The last few months have been quite a shock to the world as COVID-19 has spread around the world at an unprecedented rate. With growing fears about a potentially even more disastrous "second-wave" hitting the globe, our team decided that we should try and find a novel way to help people flatten the curve.
What it does
One of the best ways to fight the spread of COVID is through social distancing. But social distancing can be a challenge. Lots of people go on walks and runs everyday, and end up getting closer than the recommended six feet of distance from other people.
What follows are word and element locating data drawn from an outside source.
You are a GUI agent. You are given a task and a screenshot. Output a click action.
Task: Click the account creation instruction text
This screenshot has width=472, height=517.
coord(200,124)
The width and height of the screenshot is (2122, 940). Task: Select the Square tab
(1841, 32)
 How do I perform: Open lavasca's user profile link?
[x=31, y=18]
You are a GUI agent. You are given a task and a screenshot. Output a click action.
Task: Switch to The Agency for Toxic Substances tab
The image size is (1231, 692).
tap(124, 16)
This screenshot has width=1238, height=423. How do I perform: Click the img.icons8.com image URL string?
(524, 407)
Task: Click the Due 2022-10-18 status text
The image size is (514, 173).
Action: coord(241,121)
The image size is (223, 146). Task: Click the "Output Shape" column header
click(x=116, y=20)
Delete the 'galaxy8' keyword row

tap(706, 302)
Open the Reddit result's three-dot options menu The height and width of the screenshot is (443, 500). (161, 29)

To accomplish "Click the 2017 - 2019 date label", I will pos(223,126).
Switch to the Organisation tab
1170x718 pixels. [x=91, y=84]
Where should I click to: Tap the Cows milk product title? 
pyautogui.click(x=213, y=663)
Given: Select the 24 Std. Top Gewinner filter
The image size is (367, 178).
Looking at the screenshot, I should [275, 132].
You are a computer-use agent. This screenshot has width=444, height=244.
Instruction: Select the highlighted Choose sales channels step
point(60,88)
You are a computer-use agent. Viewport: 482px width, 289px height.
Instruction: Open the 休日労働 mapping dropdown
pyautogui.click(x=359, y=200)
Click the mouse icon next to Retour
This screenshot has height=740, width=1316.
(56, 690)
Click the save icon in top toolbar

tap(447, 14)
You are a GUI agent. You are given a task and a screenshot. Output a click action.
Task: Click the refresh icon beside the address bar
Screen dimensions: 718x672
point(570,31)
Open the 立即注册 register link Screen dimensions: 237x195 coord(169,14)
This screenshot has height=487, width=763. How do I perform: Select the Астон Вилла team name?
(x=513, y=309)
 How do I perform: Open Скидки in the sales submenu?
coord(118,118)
Toronto has resorted to increasing the width of their sidewalks, but it's an expensive solution and doesn't completely eliminate the problem. Our webapp aims to solve this problem by providing the public with real-time pedestrian traffic information, so that people can time their walks and choose routes in ways that minimize the amount of close contact.
How we built it
Our app works by having drones scan public roads and paths to detect the amount of people present at a given time. The detection is done through a PyTorch CNN model trained to detect humans from an aerial point of view. The data from the CNN is piped to a backend server which maintains running averages of the amount of people at every location reported by the drone. This data is then sent to our frontend app which lets us generate heatmaps of pedestrian traffic. Furthermore, we also utilized the Here API and Google Maps API to enable users to get directions that minimize the number of people they could run into.
Challenges we ran into
Linking together the video streams from the drones with our ML model, with our backend database, and with our frontend webapp took a lot of planning and teamwork.
Accomplishments that we're proud of
We're really proud that we managed to link all four of these technologies together in such a short duration.
What's next for CovidMaps
At the moment, we've only used a single drone for testing. Obtaining more drones would be a next step for CovidMaps.